Job creation is an even thornier issue. Marc Lautier of the University of Rennes has calculated that, despite automation, the number of manufacturing jobs in the 160 countries for which he has data has remained stable since 1991, accounting for about 14% of total employment. The problem is that it has become harder for governments to attract these jobs. Manufacturing is not moving away from East Asian powers at the same rate as it did toward them in the late 20th century, partly because modern factories require more capital and skills to build. Our analysis of labor market data from 51, mostly emerging, markets finds that only five—China, Sri Lanka, Taiwan, Turkey, and Vietnam—have 18% or more of their populations employed in manufacturing, down from 16 in 1990.
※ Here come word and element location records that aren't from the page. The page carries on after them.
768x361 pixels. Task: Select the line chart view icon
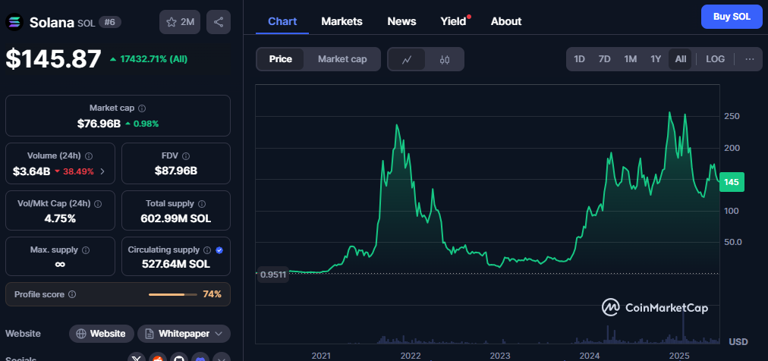tap(407, 59)
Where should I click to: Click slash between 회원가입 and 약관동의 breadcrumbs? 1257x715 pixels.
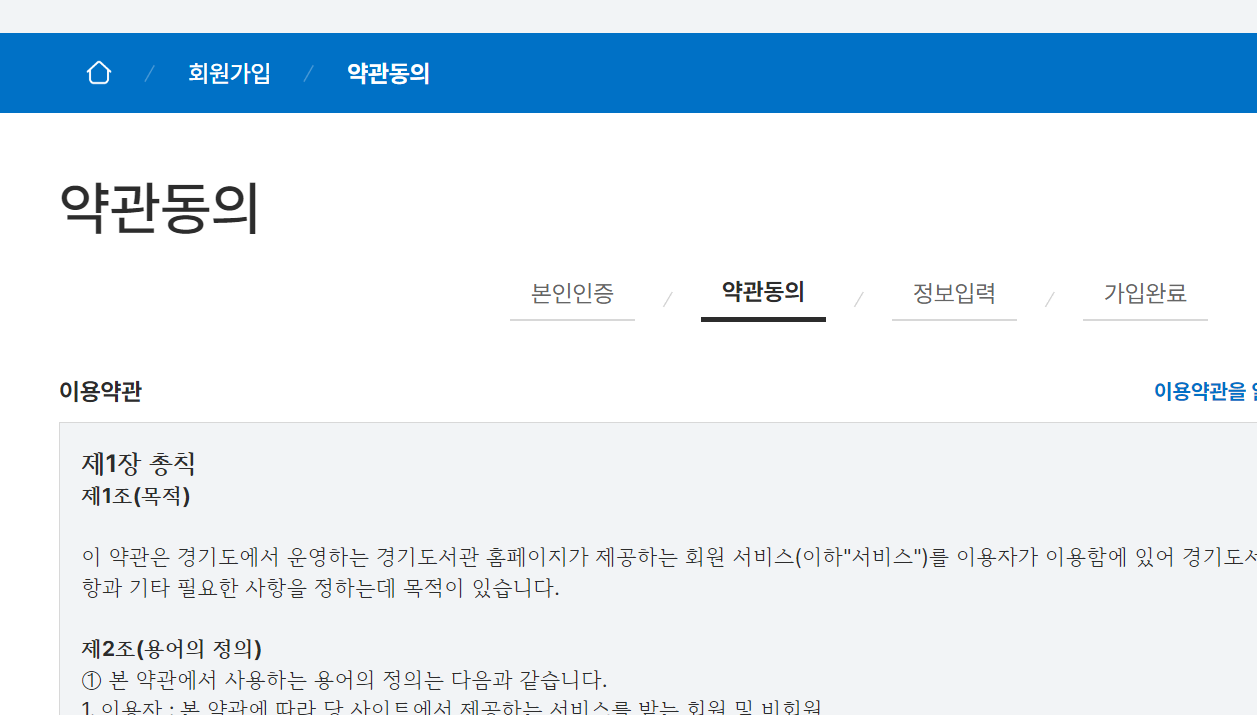point(308,74)

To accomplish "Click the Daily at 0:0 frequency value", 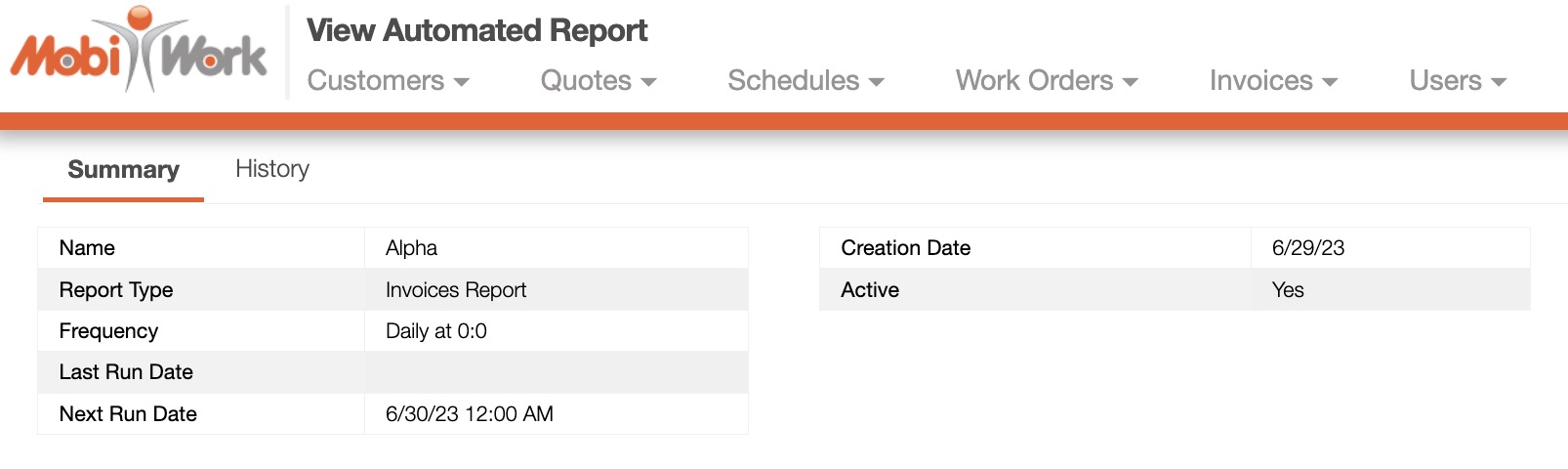I will click(436, 331).
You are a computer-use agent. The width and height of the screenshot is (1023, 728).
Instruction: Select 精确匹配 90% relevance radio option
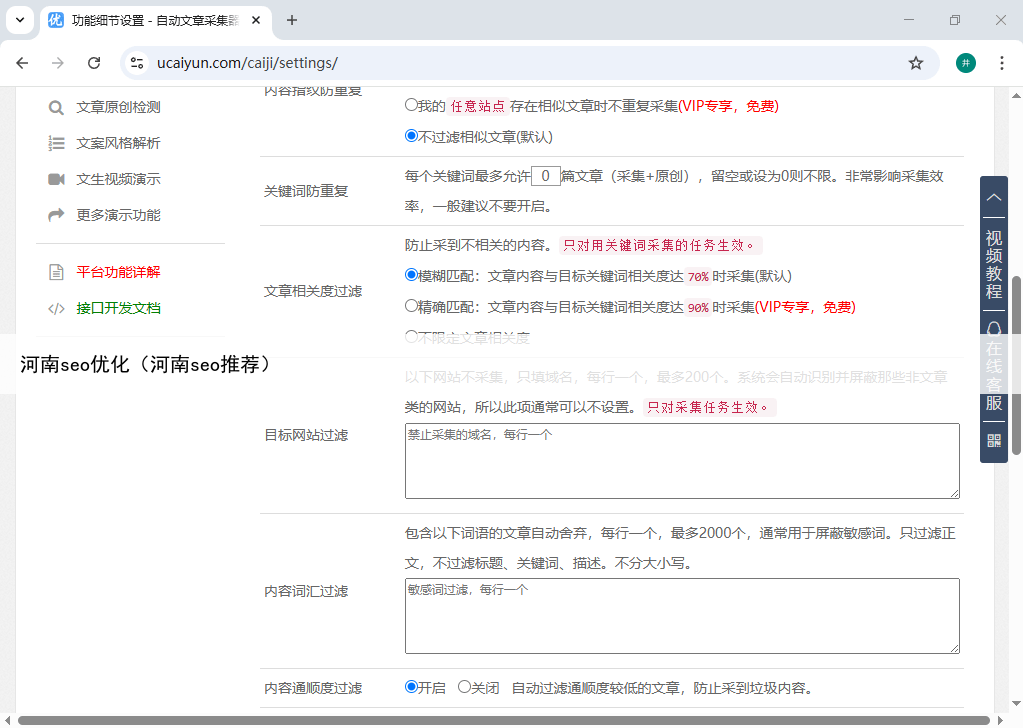pyautogui.click(x=411, y=306)
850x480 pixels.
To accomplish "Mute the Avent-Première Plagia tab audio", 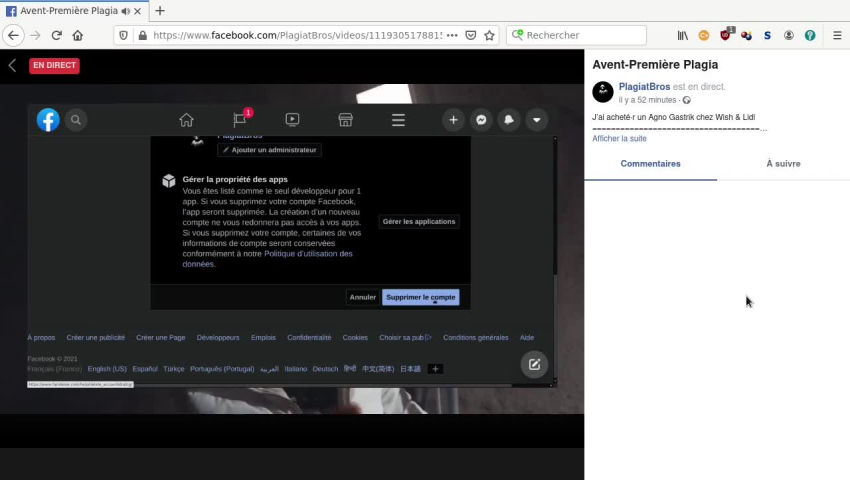I will 126,11.
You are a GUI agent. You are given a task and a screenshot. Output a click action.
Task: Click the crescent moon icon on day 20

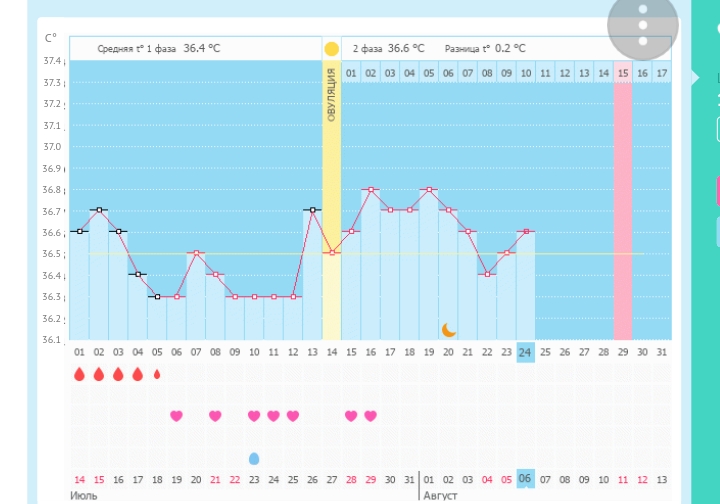449,329
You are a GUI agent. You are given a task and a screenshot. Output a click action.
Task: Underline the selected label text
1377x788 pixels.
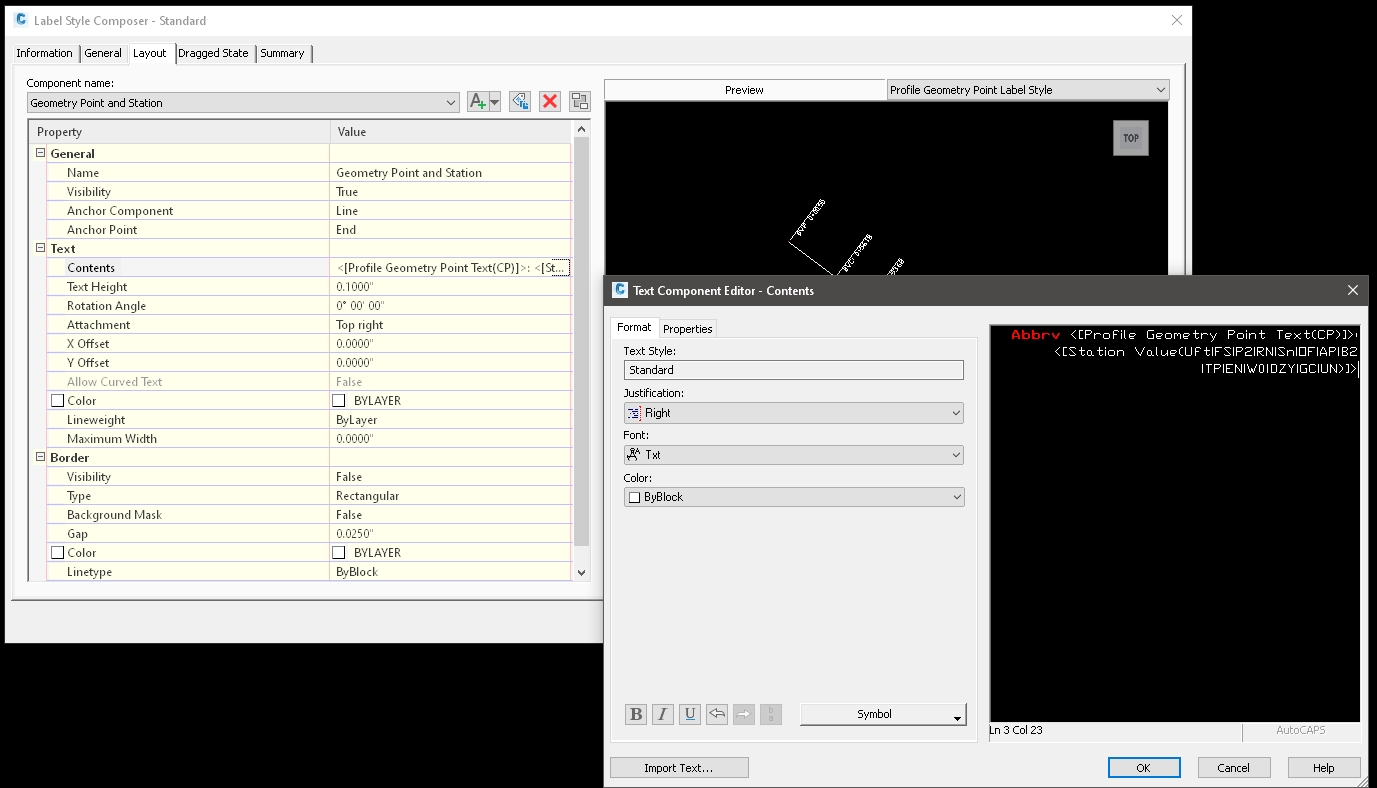pyautogui.click(x=690, y=713)
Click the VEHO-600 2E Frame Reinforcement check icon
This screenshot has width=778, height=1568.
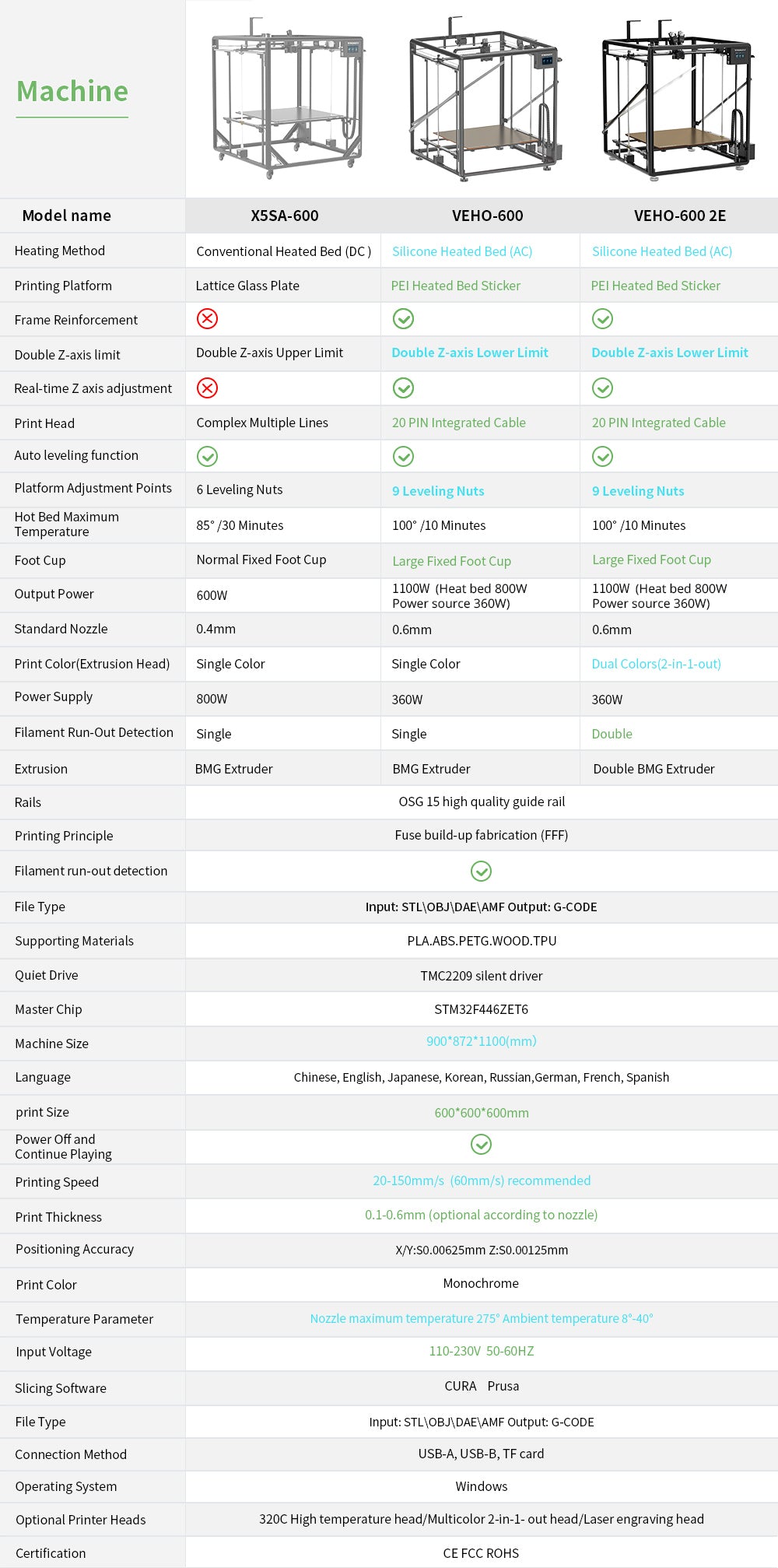point(603,318)
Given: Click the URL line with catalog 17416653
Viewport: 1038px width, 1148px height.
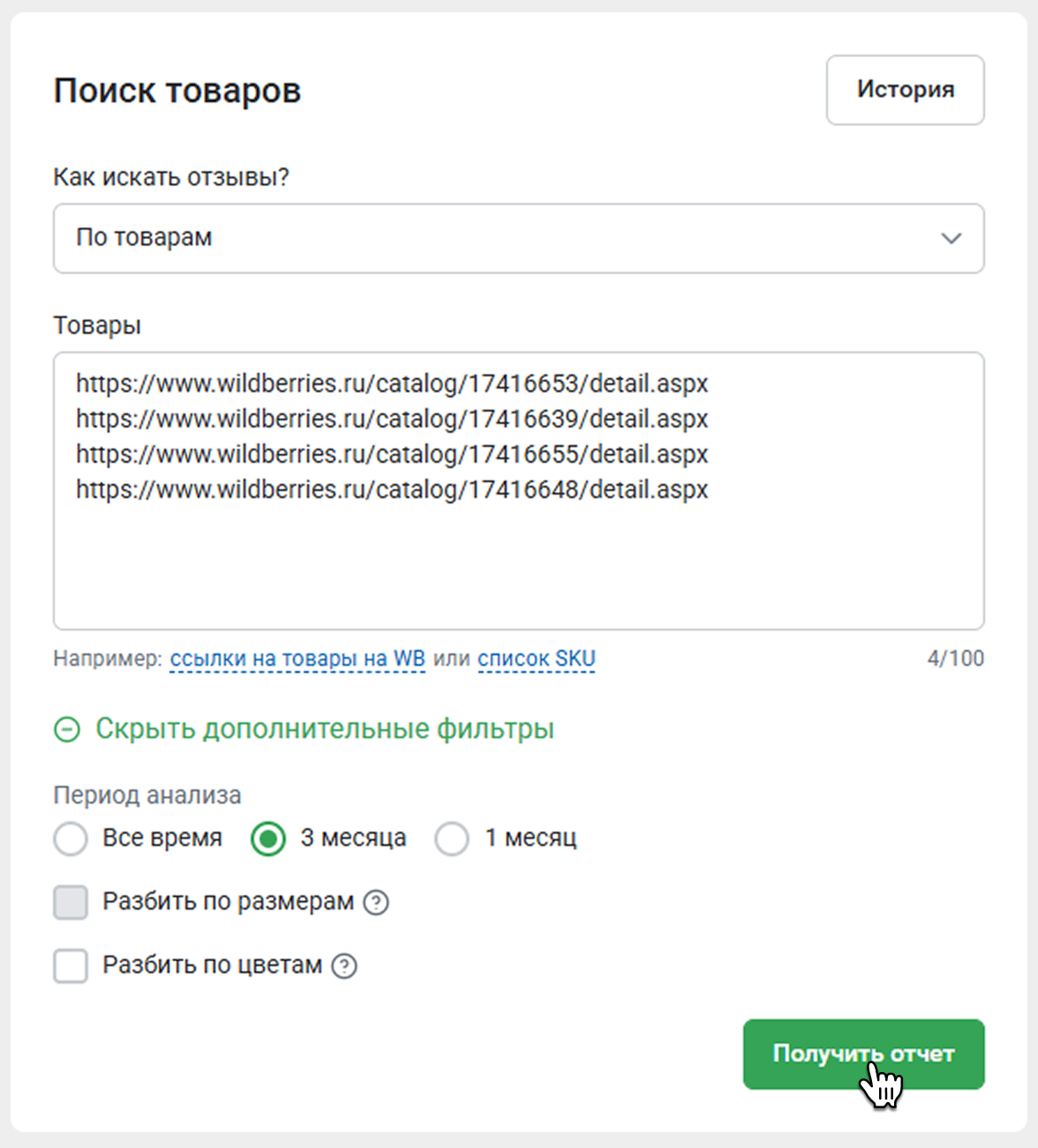Looking at the screenshot, I should pyautogui.click(x=392, y=384).
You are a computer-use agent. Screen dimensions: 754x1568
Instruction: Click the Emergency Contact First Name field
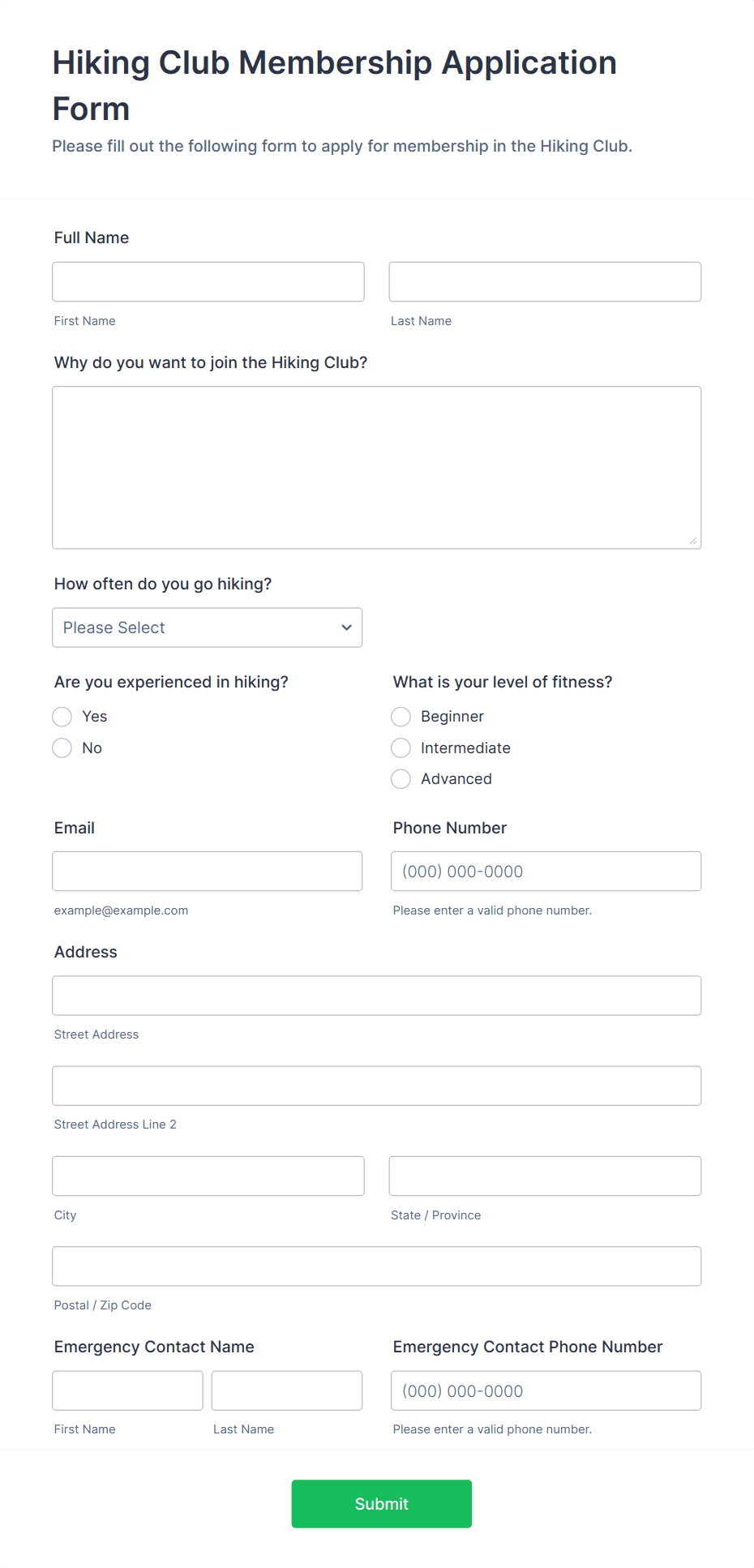127,1390
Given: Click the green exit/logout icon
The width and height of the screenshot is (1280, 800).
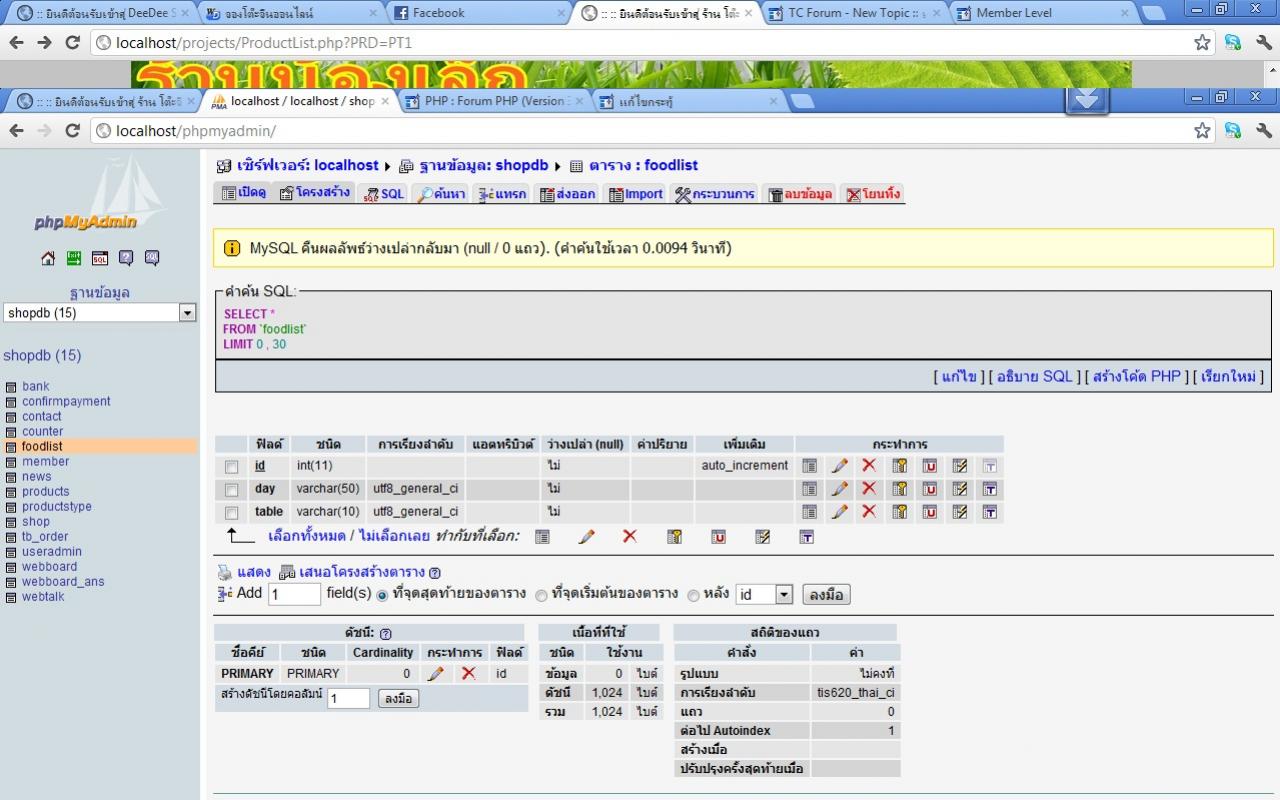Looking at the screenshot, I should point(74,258).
since services do not tend to be labor-dense. The fax lists World Bank notes that since 1990, service jobs have increased from 40% to 50% of global employment, as workers have moved away from agriculture. But only 5% to 10% of emerging-market service jobs are in technology and tradable sectors, compared with 15% to 20% in rich countries. India’s IT industry could rake in $250 billion in annual exports, or nearly 8% of the country’s GDP, on par with manufacturing exports. Yet it employs just 8 million people in a working-age population of about 1 billion.
In the long run, AI could cause problems. Models are best suited to well-defined tasks that don’t require a human context. That leaves business services vulnerable. A report by consultancy Capital Economics says AI could lead to the “slow demise” of India’s services exports, cutting growth by 0.3-0.4 percentage points a year over the next decade. The spread of communications technology has made it easier to outsource services. New technological changes could, over time, be its undoing.